Sabe.. apesar de tudo eu sempre evitei me enxergar como vítima dessa doença. Ou de qualquer outra situação. Pra mim não existem vítimas e sim escolhas e consequências.
Se fazer de coitado não comove, irrita!
Pelo contrário... tenho até um certo orgulho afinal de contas mesmo diante todas essas dificuldades eu dei conta da vida.
Certos dias, eu mal conseguia sair da cama por causa dos remédios, mas nunca faltei nenhum estágio, nunca me atrasei, nunca fui reprovada. Senti preconceito, medo das pessoas, muitas vezes fui incompreendida, tive meu caráter questionado... mas lutei, persisti e hoje estou no último semestre do meu curso.
Quase 7 anos utilizando essas medicações não há realmente organismo que aguente sem nenhuma consequência...
Ano passado descobri um nódulo grande na minha tireóide, e um exame dos rins deu uma pequena alteração... O Lítio causa distúrbios da tireóide e rins e por mais cuidado que minha médica tinha de sempre pedir exames, me monitorar aconteceu...
O antipsicótico com mais tempo de uso altera o metabolismo, aumenta os níveis de colesterol, trigicérides e glicose do sangue... foi o que aconteceu comigo também. Atingi um triglicérides acima de 680 que não reduziu nem com dieta, nem com atividade física, nem com o fibrato (medicação pra reduzir os niveis de triglicerides).
Então a única decisão que restou para a minha médica foi suspender as duas medicaçoes, de forma bastante lenta e gradual e eu concordei, afinal estava me sentindo bem e com condições de me manter equilibrada...

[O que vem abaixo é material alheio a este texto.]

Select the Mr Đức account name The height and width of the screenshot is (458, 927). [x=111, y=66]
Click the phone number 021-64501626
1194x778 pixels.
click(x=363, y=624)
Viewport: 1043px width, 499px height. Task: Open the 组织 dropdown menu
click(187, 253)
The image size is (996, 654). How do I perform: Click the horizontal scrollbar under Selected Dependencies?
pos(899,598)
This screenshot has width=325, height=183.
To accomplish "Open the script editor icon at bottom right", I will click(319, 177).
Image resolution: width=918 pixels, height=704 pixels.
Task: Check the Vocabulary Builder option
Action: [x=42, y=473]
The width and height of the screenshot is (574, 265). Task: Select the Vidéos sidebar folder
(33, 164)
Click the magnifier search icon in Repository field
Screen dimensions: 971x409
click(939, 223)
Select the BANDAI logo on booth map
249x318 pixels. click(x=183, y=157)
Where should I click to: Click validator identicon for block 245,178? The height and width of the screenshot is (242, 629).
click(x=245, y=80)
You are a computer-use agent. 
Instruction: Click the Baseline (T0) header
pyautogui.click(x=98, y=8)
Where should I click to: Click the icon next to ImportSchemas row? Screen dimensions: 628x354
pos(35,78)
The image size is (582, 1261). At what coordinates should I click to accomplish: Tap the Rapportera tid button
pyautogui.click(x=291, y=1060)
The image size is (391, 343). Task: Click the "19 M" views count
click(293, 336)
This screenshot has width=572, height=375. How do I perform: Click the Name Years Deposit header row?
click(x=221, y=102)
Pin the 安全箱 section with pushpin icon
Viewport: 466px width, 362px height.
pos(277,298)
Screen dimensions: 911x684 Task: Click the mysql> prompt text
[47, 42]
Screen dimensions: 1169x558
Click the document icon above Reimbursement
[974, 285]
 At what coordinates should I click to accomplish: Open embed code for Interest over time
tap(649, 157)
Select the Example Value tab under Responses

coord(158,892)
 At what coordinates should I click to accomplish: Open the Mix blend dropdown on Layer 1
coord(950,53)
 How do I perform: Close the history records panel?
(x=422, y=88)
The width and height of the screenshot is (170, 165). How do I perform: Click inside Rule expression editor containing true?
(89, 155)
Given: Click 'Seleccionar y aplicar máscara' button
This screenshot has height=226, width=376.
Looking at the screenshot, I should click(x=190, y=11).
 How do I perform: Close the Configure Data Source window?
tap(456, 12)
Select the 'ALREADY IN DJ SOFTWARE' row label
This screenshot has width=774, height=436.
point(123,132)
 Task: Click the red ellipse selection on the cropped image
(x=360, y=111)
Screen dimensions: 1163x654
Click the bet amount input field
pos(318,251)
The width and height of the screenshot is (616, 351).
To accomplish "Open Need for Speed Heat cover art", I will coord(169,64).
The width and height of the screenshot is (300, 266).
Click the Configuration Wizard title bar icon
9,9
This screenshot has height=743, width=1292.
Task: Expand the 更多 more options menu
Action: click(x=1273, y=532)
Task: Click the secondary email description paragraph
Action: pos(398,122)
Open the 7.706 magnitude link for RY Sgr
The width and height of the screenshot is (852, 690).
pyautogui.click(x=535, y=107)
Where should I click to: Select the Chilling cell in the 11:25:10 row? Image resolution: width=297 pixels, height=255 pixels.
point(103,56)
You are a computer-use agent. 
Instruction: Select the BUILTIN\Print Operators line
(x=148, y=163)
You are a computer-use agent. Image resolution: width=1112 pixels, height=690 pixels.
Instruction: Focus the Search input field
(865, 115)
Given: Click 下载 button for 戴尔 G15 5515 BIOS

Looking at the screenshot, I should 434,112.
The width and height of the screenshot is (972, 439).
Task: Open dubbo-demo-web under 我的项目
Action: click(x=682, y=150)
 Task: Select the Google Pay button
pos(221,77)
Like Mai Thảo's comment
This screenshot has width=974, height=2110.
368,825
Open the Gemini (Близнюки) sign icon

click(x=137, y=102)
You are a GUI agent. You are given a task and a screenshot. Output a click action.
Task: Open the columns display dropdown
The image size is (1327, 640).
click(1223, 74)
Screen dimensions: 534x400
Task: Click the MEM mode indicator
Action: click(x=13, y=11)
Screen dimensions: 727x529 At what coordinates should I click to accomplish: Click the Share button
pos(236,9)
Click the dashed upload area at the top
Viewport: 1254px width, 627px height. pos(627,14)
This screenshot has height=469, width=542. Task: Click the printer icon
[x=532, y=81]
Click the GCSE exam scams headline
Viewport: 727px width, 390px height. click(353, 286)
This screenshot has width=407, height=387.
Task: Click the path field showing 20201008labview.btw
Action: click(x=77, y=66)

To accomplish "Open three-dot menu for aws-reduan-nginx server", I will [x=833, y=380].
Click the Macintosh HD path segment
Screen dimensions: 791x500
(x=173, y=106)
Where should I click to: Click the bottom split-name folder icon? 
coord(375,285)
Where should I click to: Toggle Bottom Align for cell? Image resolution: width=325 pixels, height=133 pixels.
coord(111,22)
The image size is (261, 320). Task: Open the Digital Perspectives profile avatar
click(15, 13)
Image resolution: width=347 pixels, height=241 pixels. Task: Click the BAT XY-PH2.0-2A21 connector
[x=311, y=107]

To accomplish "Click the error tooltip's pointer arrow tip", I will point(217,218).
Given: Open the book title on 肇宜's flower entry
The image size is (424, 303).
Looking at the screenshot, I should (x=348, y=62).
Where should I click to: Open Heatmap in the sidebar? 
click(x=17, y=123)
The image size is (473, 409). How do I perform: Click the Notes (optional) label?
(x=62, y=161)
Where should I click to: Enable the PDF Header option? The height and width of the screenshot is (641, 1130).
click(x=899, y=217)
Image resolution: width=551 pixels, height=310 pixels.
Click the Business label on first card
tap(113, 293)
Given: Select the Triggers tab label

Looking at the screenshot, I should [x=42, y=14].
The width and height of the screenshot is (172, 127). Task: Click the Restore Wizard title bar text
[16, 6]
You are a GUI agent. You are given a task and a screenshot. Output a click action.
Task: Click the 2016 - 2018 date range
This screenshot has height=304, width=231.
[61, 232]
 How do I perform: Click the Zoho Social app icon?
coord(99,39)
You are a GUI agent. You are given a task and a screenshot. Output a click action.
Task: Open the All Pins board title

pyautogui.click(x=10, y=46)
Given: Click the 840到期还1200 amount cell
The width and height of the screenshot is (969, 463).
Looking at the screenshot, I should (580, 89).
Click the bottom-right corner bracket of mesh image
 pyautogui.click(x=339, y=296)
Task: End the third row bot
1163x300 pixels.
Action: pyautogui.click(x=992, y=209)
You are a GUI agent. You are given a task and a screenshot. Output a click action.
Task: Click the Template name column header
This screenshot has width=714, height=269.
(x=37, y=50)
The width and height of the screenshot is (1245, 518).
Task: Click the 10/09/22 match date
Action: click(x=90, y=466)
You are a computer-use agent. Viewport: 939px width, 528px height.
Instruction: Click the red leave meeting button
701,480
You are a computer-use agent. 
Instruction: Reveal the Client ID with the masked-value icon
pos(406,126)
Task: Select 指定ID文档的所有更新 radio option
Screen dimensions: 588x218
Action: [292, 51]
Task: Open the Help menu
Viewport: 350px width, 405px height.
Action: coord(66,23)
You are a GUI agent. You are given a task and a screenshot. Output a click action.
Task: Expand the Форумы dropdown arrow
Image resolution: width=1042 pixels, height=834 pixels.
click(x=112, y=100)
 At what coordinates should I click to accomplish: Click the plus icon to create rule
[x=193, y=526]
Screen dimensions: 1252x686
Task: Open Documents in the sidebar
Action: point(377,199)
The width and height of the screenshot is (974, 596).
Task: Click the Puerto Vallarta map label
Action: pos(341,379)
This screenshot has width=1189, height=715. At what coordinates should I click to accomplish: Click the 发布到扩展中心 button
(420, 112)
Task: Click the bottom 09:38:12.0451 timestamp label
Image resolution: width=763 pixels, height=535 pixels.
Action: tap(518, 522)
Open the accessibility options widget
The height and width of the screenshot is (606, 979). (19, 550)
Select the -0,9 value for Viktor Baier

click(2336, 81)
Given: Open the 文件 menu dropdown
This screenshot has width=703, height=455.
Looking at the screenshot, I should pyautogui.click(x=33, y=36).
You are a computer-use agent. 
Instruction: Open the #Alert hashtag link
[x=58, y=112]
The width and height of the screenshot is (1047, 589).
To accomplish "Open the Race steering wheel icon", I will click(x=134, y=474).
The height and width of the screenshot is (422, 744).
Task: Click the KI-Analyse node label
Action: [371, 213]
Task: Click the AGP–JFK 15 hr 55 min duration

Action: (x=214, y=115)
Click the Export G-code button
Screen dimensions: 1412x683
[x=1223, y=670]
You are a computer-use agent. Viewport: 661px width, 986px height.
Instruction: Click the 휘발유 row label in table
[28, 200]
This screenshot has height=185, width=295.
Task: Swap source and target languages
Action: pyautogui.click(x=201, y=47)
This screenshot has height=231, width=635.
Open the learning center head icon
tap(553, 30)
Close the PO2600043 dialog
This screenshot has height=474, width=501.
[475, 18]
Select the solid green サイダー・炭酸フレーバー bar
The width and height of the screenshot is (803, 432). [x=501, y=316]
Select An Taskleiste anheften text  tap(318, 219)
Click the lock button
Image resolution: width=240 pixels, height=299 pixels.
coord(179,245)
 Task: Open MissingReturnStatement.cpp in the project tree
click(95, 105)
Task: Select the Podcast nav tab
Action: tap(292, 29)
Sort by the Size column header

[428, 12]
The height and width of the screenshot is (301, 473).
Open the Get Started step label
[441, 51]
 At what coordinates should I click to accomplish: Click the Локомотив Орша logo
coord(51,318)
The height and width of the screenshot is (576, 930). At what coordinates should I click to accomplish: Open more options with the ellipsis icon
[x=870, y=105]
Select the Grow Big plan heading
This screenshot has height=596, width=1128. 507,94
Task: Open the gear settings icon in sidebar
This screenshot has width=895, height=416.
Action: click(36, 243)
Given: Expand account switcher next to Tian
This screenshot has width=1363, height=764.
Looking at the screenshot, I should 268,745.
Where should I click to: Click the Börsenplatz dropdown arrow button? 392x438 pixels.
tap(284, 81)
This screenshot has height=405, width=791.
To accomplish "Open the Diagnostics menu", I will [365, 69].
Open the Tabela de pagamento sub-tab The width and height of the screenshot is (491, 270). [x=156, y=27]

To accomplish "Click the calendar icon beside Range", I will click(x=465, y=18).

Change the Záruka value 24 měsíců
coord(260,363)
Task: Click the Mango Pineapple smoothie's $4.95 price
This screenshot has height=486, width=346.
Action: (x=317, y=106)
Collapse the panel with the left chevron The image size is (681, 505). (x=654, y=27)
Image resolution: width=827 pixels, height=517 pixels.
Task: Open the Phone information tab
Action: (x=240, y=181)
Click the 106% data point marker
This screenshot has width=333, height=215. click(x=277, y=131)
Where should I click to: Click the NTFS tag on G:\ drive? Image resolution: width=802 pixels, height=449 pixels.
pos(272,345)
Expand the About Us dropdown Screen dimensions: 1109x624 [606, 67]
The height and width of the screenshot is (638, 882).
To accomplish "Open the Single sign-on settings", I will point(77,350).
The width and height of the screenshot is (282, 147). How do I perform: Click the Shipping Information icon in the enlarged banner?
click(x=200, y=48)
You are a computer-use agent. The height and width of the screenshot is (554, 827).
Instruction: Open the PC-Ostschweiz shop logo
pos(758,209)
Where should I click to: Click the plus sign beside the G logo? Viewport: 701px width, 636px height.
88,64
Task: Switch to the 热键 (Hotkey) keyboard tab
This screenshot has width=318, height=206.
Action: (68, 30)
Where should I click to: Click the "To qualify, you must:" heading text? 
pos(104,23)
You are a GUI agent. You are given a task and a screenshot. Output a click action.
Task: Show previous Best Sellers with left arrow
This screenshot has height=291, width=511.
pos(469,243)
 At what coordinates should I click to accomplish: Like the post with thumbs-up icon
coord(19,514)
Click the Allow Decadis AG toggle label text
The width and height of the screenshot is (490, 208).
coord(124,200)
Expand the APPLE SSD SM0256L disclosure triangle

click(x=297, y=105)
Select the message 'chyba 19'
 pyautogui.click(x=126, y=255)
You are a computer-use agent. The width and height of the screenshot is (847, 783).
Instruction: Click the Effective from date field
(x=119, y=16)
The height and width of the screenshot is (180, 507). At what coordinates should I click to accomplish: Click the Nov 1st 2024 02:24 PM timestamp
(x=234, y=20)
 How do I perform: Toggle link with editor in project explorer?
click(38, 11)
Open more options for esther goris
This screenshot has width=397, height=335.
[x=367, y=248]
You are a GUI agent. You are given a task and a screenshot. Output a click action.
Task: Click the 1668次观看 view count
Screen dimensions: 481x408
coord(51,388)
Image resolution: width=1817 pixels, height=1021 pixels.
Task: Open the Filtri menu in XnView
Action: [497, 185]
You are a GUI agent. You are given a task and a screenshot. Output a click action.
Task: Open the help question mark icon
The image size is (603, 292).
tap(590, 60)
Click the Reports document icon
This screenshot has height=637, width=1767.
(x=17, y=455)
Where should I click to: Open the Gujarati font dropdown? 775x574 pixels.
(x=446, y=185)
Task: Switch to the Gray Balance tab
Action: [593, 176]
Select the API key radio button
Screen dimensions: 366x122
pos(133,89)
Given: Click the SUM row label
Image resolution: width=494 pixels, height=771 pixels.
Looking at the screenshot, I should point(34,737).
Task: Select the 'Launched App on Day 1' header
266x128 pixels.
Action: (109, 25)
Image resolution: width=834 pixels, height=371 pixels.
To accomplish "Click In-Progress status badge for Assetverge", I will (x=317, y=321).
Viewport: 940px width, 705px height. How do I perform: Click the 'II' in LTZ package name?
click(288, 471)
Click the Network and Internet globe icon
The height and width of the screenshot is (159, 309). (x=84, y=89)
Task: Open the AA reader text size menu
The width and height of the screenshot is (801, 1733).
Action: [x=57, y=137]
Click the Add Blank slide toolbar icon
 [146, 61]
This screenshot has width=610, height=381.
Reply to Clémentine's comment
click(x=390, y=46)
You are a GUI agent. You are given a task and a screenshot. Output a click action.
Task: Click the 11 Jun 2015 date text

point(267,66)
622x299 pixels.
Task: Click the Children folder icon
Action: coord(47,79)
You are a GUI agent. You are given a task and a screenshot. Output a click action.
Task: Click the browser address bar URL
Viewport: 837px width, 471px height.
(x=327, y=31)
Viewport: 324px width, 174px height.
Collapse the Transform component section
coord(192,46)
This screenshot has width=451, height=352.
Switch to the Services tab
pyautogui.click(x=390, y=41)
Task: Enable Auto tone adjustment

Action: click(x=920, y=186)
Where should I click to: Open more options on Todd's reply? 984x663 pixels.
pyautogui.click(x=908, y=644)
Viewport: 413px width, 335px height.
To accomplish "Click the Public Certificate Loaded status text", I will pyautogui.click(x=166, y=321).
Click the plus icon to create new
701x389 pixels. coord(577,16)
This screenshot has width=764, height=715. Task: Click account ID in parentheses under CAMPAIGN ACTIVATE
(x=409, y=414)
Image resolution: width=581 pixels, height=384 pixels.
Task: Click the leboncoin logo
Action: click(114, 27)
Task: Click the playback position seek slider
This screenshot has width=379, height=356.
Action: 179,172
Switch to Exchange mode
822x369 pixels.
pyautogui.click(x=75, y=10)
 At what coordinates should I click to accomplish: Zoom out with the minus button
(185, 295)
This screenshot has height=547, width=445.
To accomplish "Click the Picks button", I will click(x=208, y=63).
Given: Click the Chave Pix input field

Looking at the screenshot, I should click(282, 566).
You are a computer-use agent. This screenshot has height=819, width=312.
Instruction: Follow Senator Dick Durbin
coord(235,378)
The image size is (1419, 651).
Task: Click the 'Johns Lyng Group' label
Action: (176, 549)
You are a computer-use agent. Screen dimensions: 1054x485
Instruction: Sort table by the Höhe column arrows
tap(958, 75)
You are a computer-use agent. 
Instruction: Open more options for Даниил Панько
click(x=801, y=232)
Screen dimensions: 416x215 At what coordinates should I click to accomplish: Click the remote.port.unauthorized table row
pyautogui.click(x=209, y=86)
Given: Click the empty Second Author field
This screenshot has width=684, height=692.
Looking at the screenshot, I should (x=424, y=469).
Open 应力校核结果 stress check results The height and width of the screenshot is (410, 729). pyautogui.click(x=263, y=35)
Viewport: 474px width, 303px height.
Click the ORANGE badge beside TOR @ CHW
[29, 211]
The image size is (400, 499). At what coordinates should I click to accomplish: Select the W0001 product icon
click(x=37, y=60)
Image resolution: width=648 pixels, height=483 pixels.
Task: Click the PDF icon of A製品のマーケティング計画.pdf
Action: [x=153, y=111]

Assim foi... fiquei mais de 6 meses sem nenhuma medicação, me mantive bem, os exames normalizaram, consegui emagrecer mais um pouco... estava satisfeita.
Mas infelizmente eu percebi que realmente é muito arriscado ficar sem medicação e acabei caindo numa crise de depressão bastante forte. Procurei a homeopatia pra tentar me estabilizar, me pareceu interessante.... mas infelizmente não funcionou.
Comecei a pensar em auto mutilação e suicidio de novo. Não existe autocontrole nesta doença... vc simplesmente não comanda suas oscilações e então eu resolvi pedir ajuda a minha psiquiatra.
Ela preocupada, achou melhor introduzir alguma medicação, já tinha me alertado sobre essa possibilidade desde quando ela resolveu suspender tudo.
Ela me perguntou sobre qual remédio foi melhor pra mim durante todos esses anos, eu disse que o Lítio, ela também concordou, mas disse que não se sentia segura em me receitar o lítio novamente, pois mesmo com os exames normais, eu ainda estava com aquele nódulo na tireóide.
Era um nódulo benigno, eu fiz biópsia, estava em acompanhamento com ultrassom, e em momento nenhum meus hormônios tireoideanos chegaram a alterar, portanto não seria contra-indicado eu voltar a usar o Lítio, mas respeitei sua insegurança.
Como os sintomas de depressão estavam bastante intensos ela me receitou então a desvenlafaxina, um antidepressivo.
Tudo bem, me calei, estava mesmo apática e passiva e comecei a tomar conforme orientado...
Com 20 dias comecei apresentar uma melhora considerável, mas logo me senti muito ansiosa, agitada... inquieta...
Isso sempre acontecia quando eu tomava antidepressivos. Daí questionei mais ainda a conduta da minha médica... Se ela estava insegura quanto ao lítio, tudo bem, mas poderia ter tentado outro estabilizador de humor por exemplo. Sei pelos meus estudos que antidepressivos não são muito indicados para transtorno bipolar.
Tentei questioná-la, que logo se irritou... a psiquiatria na prática é bem diferente da teoria e até hoje eu não concordo muito com essa história de o que importa é o sintoma e tratar o sintoma, na minha ignorância médica acho que o ideal seria tratar a doença como um todo... mas quem sou eu pra questionar?